# scrim recommendation



## danieljcr (Aug 28, 2009)

hi.

i´ve joined cb forum today, and i have a question for you guys.

we are planning to buy some scrims for our theater here in brazil, and from which manufacturer would you buy? we´ve been thinking about rosco or gerriets.

do you know any other brand that makes good quality scrims?

what are the positive and negative aspects about each one?

thanks for all your help,

daniel rosenthal
coordenador técnico
teatro bradesco


----------



## derekleffew (Aug 28, 2009)

I've been very pleased with drops and curtains purchased from RoseBrand.com: Theatrical fabrics, stage curtains, backdrops, hardware and accessories, Stage curtains, Theatrical drapes, and Backdrops - I. Weiss, and would also like to put in a plug for new CB member: Lynda, General Manager of Sew What?. I've never bought from them, but have hung plenty of their goods on touring rock shows.

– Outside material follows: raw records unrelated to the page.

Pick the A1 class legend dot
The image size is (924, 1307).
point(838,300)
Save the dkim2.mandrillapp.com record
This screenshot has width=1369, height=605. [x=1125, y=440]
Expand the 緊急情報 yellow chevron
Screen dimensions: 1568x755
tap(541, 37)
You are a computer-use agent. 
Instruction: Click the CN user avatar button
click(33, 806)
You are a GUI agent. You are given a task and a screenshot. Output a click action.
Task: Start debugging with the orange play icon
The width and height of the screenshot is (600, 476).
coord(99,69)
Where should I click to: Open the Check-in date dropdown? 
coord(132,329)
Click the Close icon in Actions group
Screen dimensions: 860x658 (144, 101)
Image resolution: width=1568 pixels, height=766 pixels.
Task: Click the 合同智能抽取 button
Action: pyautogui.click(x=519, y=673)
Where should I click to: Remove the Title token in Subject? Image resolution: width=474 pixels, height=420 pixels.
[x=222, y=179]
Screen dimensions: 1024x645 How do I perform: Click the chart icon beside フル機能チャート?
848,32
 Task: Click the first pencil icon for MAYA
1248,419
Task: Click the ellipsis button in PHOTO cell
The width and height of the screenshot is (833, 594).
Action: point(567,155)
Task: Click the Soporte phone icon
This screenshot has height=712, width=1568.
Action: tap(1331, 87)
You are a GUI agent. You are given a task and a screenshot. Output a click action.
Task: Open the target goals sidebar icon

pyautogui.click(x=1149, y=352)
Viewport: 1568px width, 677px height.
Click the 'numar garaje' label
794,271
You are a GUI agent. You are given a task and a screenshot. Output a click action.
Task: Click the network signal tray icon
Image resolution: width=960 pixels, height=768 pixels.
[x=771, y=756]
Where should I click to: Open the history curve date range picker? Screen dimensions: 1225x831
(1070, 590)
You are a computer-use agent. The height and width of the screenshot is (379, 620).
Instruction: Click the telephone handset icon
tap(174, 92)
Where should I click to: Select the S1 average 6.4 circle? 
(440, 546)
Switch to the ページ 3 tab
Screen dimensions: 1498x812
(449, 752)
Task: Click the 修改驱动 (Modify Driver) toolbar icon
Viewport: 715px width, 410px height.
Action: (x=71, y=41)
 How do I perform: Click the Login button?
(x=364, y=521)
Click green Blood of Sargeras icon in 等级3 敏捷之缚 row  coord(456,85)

If you haven't already, see also the wiki entry: scrim. If I'm not mistaken, regardless of who you buy from, the fabric for a manufactured drop will have come from Rose Brand. I don't think they have their own mills, but are likely the largest distributor of theatrical fabrics in the US, maybe the world?


----------



## danieljcr (Aug 30, 2009)

hey derek.

thanks a lot for your help.

i´ll be sitting down with our general manager and maybe this week we´ll buy our curtains. i´ll let you know about our decision.

daniel rosenthal
coordenador técnico
teatro bradesco


----------